The jury in Washington returned the unanimous verdict after just two hours of deliberation.
Reffitt faces up to 20 years in prison, although defendants rarely get the maximum sentence.
Reffitt is not believed to have entered the Capitol itself, but was captured outside the building wearing a helmet and a camera when it was breached.
One video clip played for jurors showed Reffitt repeatedly urging rioters to drag House of Representatives Speaker Nancy Pelosi (D-Calif.) and other lawmakers out of the Capitol building.
"I didn't come here to play—I'm taking the Capitol," the video showed Reffitt saying at one point. "I just want to see Pelosi's head hitting every stair on the way out."
Risa Berkower, one of the prosecutors, claimed during closing arguments that Refitt was "a leader" on Jan. 6, adding, "When the defendant stepped to the front of the crowd, he forced the Capitol Police into an impossible last stand to protect the people inside." William Welch, Reffitt's lawyer, said his client was only guilty of entering a restricted area. "This case has been a rush to judgment, most of it based on bragging and a lot of hype," Welch told jurors. "Be the grown-ups in the courtroom.

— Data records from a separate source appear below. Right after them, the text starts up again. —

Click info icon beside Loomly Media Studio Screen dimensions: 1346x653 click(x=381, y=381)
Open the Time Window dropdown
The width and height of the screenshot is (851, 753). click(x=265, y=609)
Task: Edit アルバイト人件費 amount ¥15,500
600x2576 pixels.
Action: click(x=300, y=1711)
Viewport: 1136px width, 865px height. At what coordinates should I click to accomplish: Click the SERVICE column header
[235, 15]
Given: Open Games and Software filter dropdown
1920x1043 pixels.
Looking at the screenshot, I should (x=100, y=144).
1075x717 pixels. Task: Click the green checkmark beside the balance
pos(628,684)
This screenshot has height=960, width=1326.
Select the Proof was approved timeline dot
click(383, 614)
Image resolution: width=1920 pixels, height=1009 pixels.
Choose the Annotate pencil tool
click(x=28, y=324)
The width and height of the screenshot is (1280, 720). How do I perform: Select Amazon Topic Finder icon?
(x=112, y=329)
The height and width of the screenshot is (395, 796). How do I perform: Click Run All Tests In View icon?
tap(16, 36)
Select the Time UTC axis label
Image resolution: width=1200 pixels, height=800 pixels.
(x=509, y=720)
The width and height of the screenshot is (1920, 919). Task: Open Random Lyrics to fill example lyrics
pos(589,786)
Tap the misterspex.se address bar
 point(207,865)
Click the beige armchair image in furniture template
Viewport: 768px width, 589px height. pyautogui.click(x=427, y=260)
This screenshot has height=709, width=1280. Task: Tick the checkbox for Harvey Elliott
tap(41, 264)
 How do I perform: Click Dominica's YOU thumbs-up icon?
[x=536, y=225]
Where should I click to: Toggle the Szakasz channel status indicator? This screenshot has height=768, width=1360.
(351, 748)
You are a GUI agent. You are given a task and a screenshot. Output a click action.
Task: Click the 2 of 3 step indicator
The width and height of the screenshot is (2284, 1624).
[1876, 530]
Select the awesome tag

Separate the fact from the hype."
Approximately 13 witnesses testified during the trial, including former and current U.S. Capitol Police officers and Reffitt's teenage son.
"He said, 'If you turn me in, you're a traitor,'" Jackson Reffitt, 19, told jurors during his testimony. "'And traitors get shot.'"
Reffitt, who has been held in federal detention since his arrest on Jan. 16, 2021, did not take the stand.
Jurors were told before deliberating that every defendant is presumed to be innocent and that prosecution must prove a defendant is guilty beyond a reasonable doubt.
The U.S. Attorney for the District of Columbia, Matthew Graves, told news outlets in a statement that the jury "held Guy Reffitt accountable for his actions" and thanked jurors "for upholding the rule of law."
Reffitt's wife, Nicole, told reporters outside the courtroom her husband was convicted on his First Amendment rights and that the verdict was "against all American people."
The jury was attempting to "intimidate other members of the 1/6ers," she alleged, urging other Jan. 6 defendants not to take plea deals.